Zilda Arns - "Quem olha e vê, sai de si "



A ÚLTIMA PREGAÇÃO
Escombros da Igreja Sacré Coeur de Tugeau, em cuja casa paroquial Zilda Arns proferiu uma palestra antes de morrer



Fundadora da Pastoral da Criança, a médica Zilda Arns dedicou a existência a minorar o sofrimento dos despossuídos e a evitar o desperdício da vida.
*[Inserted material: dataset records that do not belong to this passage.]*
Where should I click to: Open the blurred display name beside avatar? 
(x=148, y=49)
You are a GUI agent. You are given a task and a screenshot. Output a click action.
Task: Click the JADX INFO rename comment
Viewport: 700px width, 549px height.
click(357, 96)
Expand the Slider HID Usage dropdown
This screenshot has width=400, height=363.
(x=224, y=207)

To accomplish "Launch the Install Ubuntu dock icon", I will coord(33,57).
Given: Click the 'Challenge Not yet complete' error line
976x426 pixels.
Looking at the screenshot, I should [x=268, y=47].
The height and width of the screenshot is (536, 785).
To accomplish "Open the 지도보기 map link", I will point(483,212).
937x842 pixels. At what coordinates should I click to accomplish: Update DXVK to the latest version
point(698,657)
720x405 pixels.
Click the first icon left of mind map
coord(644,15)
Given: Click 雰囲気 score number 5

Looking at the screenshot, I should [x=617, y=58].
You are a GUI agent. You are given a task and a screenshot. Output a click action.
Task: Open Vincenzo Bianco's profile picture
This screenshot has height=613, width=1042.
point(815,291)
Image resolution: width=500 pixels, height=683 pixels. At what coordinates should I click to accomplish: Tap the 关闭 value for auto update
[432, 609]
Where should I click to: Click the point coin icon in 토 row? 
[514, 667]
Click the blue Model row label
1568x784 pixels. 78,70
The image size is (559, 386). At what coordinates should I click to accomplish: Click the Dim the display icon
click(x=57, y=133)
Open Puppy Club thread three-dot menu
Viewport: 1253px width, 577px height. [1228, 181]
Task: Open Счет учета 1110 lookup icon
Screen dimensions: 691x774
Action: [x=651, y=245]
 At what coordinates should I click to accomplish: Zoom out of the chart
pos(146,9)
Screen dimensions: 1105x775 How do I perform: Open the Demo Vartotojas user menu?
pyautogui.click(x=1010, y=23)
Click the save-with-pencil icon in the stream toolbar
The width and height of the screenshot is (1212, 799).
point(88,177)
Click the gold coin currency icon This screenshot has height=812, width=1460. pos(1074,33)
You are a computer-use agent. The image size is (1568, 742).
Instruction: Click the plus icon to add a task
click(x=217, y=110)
Até o último minuto.
Nos anos 80, por sugestão de dom Paulo, a pediatra e sanitarista aceitou formular um projeto para disseminar o uso do recém-criado soro caseiro, aproveitando a imensa influência da Igreja Católica entre os pobres, e com isso combater o flagelo da mortalidade infantil. Assim nasceu a Pastoral da Criança, um projeto tão singelo na sua concepção quanto na execução. Consistia em identificar, nas paróquias e comunidades católicas, lideranças que treinariam voluntárias para ensinar mães pobres a adotar o soro. Essa e outras medidas igualmente simples ajudariam a evitar que seus filhos morressem de diarreia, desidratação, contaminação e outros males fáceis de vencer com quase nada de dinheiro e um pouco de informação. O local escolhido para iniciar o trabalho foi a pequena Florestópolis, no Paraná. Lá, a mortalidade infantil era tão alta que, no único cemitério existente, o número de cruzes de tamanho pequeno, que sinalizavam os túmulos de crianças, superava em muito o de cruzes grandes. Depois do trabalho da Pastoral, a taxa de mortalidade baixou de 127 óbitos em cada 1 000 crianças nascidas vivas para 28. A partir daí, o programa foi sendo exponencialmente replicado até alcançar 72% do território nacional, além de vinte países na América Latina, África e Ásia.

Ao longo dos 25 anos em que esteve à frente da Pastoral da Criança, Zilda Arns visitou os cantos mais remotos do Brasil. Aterrissou em um sem-fim de aeroportos, fez travessias em barcos precários e sacolejou de ônibus por estradas que eram mais buraco do que chão. Seus olhinhos azuis sempre radiantes se acostumaram a ver a pobreza extrema e seu corpo forte se habituou à contenção e à precariedade:


" Amar é acolher, amar é compreender ,
amar é fazer o outro crescer"
Zilda Arns


Zilda Arns tinha 75 anos, um terço dos quais consagrados aos despossuídos e à tarefa de celebrar o caráter sagrado da vida – o que ela fez em cada uma das infinitas vezes em que ajudou a evitarseu desperdício.

Com gestos miúdos, persistência de formiga e fé colossal, construiu uma epopeia silenciosa que mudou a face do Brasil e o destino de milhões de pessoas.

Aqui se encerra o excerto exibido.